5 Steps to Re-Engaging Customers in the Wake of a Pandemic

Often, my conversations with customers center on how their own customers’ needs have changed as the months have stretched on during the pandemic.

The challenge, of course, is in meeting those new needs and remaining relevant in a new and rapidly evolving environment. In his recent article for the Harvard Business Review, Rohit Deshpandé and colleagues tackle the concern that’s on every brand leader’s minds: how to reassure customers, re-engage with them, and bring them back in.

Check out the 5 steps they say are essential to bringing customers back into the business.

If you would like to know how Skybridge Americas can help you re-engage your customers, please reach out. We would love to talk!

Your Customers Have Changed. Here’s How to Engage Them Again.

The coronavirus makes your customers less able and less willing to spend than before. How should you re-engage with them? Advice from Rohit Deshpandé and colleagues.

The coronavirus shock has disrupted more than jobs, supply chains, and financial markets. Your customer has changed fundamentally, too. The number one task for many companies now is discovering where their B2C and B2B customers have moved to and re-engaging with them.

◆ **Information provided**:

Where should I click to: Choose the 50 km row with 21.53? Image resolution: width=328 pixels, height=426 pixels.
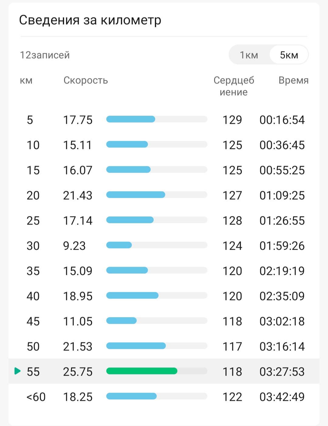(x=164, y=347)
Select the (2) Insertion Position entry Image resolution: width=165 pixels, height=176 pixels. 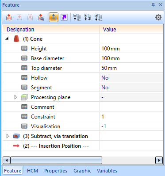[x=56, y=146]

◆ **What you need to do**:
1. Answer these about the customer re-engagement post:
(a) In which publication did Rohit Deshpandé and colleagues write their recent article?
(b) What does the coronavirus make customers less able and less willing to do than before?
(c) What is the number one task for many companies now?
2. Repeat the part of the customer re-engagement post starting at "5 Steps to Re-Engaging" and ending at "Engage Them Again.".

◆ **Answers per task**:
1.
(a) Harvard Business Review
(b) Spend
(c) Discovering where their B2C and B2B customers have moved to and re-engaging with them

2.
5 Steps to Re-Engaging Customers in the Wake of a Pandemic

Often, my conversations with customers center on how their own customers’ needs have changed as the months have stretched on during the pandemic.

The challenge, of course, is in meeting those new needs and remaining relevant in a new and rapidly evolving environment. In his recent article for the Harvard Business Review, Rohit Deshpandé and colleagues tackle the concern that’s on every brand leader’s minds: how to reassure customers, re-engage with them, and bring them back in.

Check out the 5 steps they say are essential to bringing customers back into the business.

If you would like to know how Skybridge Americas can help you re-engage your customers, please reach out. We would love to talk!

Your Customers Have Changed. Here’s How to Engage Them Again.